>> Start Source text

# Fun with Worm-Gear drives



## Brian Rupnow (Apr 6, 2014)

A couple of months ago, I seen on one of the forums I visit that someone had cut a worm gear by mounting a tap in the chuck of a lathe and letting an aluminum blank rotate against the rotating tap. The tap caused the blank to revolve, and with some pressure from the cross feed on the lathe actually cut "teeth" into the blank. There is still 20" of snow outside (although it is melting ) so I decided to play inside today and try this for myself. First I turned a blank to an arbitrary 1.25" outer diameter x 7/16" thick. Then I made a holder to mount it in with a piece of 5/16" cold rolled steel for an "axle", and this in turn was mounted into one of the tool=holders for my AXA toolpost.


----------



## Brian Rupnow (Apr 6, 2014)

I then mounted a 3/8"-16 tap in the chuck of my lathe, set the lathe on its lowest speed, and centered (well, I thought I had centered) the blank on the centerline of the tap, and then began to turn the crossfeed handle until the blank touched the rotating tap and began to rotate with it. I would feed about .010", then let it rotate for a couple of minutes, then feed in another 0.010". I didn't know what my limiting factors would be, and I didn't want to break the tap, so when I thought that the newly cut "gashes" (can't really call them teeth) were deep enough I stopped..


----------



## Brian Rupnow (Apr 6, 2014)

As you can see in this picture, the blank wasn't centered as well as I thought it was in relation to the tap, but since this was only a "Try it and see" exercise, I wasn't terribly upset by the fact.


----------



## Brian Rupnow (Apr 6, 2014)

I then turned one end of a piece of 3/8"-16 threaded rod down to 1/4" diameter and made up a small bearing block for the 1/4" diameter to ride in, and mounted a pulley on the other end of the threaded rod. Through good luck and multiple measurements, the 3/8" threaded rod now meshed with the "gashes" cut into the side of the blank.


----------



## Brian Rupnow (Apr 6, 2014)

I set this all up in my mill vice, and put a stub arbor with a small pulley on it in the mill chuck, and connected the two pulleys with a 1/8" rubber o-ring drive belt. Since it is difficult to see a plain piece of aluminum rotating, I had made a number of marks around the side of the "worm wheel" so that it is more visible when it is rotating. It works!!! In fact, it works very well. I don't think I would want to drive anything important with it, but it does work, and would probably be fine for something "model size" that required this type of mechanism. Check out the video.---Brian


----------



## Brian Rupnow (Apr 6, 2014)

>> End Source text

▶ Instructions
1 – Print the stretch of the worm-gear thread from "I then turned" through "of the blank.".
2 – Answer these questions about the worm-gear thread, one per line:
(a) What size tap was mounted in the lathe chuck?
(b) What served as the belt connecting the two pulleys?
(c) To what diameter was one end of the threaded rod turned down?
3 – Carry on writing the worm-gear thread from its last line.

>> Start Extracted information

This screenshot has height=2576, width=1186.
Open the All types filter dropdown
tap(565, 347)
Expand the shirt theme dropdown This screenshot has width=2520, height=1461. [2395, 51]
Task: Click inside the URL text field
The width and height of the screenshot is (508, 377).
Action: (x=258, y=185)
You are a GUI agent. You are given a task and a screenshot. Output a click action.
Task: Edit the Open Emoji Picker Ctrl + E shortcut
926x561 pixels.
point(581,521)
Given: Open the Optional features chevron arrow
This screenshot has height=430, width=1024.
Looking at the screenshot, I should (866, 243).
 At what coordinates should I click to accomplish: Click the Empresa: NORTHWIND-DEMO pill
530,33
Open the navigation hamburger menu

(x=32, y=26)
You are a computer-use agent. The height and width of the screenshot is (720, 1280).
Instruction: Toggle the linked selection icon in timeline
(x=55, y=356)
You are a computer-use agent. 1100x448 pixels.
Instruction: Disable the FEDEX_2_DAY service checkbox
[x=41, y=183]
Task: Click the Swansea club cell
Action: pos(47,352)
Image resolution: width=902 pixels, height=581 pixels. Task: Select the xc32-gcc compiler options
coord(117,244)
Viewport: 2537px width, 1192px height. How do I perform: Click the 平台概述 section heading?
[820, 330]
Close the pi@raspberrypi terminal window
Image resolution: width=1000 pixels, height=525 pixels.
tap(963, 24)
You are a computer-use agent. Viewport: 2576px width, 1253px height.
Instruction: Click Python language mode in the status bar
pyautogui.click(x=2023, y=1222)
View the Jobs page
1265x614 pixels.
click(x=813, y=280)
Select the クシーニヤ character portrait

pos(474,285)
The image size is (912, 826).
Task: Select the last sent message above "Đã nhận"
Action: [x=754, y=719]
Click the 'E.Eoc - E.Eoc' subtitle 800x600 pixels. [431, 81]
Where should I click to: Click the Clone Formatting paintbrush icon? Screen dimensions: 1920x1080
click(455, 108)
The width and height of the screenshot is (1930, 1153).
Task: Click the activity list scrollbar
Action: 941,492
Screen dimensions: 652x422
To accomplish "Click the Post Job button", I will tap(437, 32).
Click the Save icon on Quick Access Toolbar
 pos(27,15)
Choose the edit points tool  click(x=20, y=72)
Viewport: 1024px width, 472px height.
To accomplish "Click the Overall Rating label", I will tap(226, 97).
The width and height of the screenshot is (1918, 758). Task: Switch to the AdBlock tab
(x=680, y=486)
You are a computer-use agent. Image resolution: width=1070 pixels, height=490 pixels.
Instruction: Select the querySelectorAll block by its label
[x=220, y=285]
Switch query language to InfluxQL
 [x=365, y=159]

>> End Extracted information

▶ Set of answers
1 –
I then turned one end of a piece of 3/8"-16 threaded rod down to 1/4" diameter and made up a small bearing block for the 1/4" diameter to ride in, and mounted a pulley on the other end of the threaded rod. Through good luck and multiple measurements, the 3/8" threaded rod now meshed with the "gashes" cut into the side of the blank.

2 –
(a) A 3/8"-16 tap.
(b) A 1/8" rubber o-ring.
(c) 1/4" diameter.

3 –
This is the same video, on Youtube.
[ame]https://www.youtube.com/watch?v=JZYwmKU70gA&feature=youtu.be[/ame]


----------



## chucketn (Apr 6, 2014)

Very interesting, Brian. This could lead to a serious gear reduction drive.
Thanks for posting.

Chuck


----------



## cwelkie (Apr 7, 2014)

Hi Brian - glad the snow is melting - think I'll have to cut the lawn this weekend 

You've described how I made the worm drive reduction for the oil pump on my Gnome. We'll see how it goes for longevity but it was an easy way to do what looked like a difficult thing at first.

Charlie


----------



## Philjoe5 (Apr 7, 2014)

Very cool Brian and Charlie.  It would be an easy way to make a nice speed reducer.

Cheers,
Phil


----------



## OrangeAlpine (Apr 10, 2014)

Brian, were you able to accurately predict the number of teeth?  I made a 72 tooth wheel using that general technique, but took a few tries to get exactly what I wanted, both in shape/depth and number of teeth.  Needed a lot of "Kentucky Windage" to get the correct number of teeth.

Bill


----------



## Brian Rupnow (Apr 11, 2014)

No, I didn't even try. I just started with a 1.25" dia. blank and let the spacing of the gashes work itself out.


----------



## OrangeAlpine (Apr 11, 2014)

Wise man.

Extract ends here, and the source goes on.